▶ What is expected:
Exact reproduction required: the lines below from the line with "Open the Pocket" to the line with "Switch to the Markets tab", both ends included, and no others.

Dataset records:

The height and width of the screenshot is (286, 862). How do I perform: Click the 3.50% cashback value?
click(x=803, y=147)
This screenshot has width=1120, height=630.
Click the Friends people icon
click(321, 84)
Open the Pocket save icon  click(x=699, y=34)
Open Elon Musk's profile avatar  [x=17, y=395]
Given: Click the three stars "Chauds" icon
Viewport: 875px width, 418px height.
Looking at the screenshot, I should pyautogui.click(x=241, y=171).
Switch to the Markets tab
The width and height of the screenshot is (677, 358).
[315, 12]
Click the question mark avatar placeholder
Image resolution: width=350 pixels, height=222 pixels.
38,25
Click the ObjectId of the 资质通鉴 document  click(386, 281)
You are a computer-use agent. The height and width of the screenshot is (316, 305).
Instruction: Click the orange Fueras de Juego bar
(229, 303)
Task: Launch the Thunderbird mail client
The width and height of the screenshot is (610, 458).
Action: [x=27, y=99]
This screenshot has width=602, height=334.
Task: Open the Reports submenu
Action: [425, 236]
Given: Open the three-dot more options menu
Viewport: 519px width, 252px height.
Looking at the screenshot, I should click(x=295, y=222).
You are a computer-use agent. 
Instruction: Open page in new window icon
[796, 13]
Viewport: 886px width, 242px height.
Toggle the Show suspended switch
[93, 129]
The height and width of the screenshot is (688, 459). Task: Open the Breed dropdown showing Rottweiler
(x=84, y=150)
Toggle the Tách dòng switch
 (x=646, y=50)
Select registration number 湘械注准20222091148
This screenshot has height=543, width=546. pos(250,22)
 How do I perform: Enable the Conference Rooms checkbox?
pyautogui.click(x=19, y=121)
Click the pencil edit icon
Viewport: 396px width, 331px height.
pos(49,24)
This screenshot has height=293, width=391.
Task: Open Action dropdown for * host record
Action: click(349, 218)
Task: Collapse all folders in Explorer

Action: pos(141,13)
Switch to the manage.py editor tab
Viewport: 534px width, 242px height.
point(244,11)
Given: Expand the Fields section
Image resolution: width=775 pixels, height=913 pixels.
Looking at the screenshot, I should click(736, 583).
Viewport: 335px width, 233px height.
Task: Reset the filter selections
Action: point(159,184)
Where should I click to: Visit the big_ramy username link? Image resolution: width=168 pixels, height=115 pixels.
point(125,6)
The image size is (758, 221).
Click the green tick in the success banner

▶ Answer to this task:
Open the Pocket save icon  click(x=699, y=34)
Open Elon Musk's profile avatar  [x=17, y=395]
Given: Click the three stars "Chauds" icon
Viewport: 875px width, 418px height.
Looking at the screenshot, I should pyautogui.click(x=241, y=171).
Switch to the Markets tab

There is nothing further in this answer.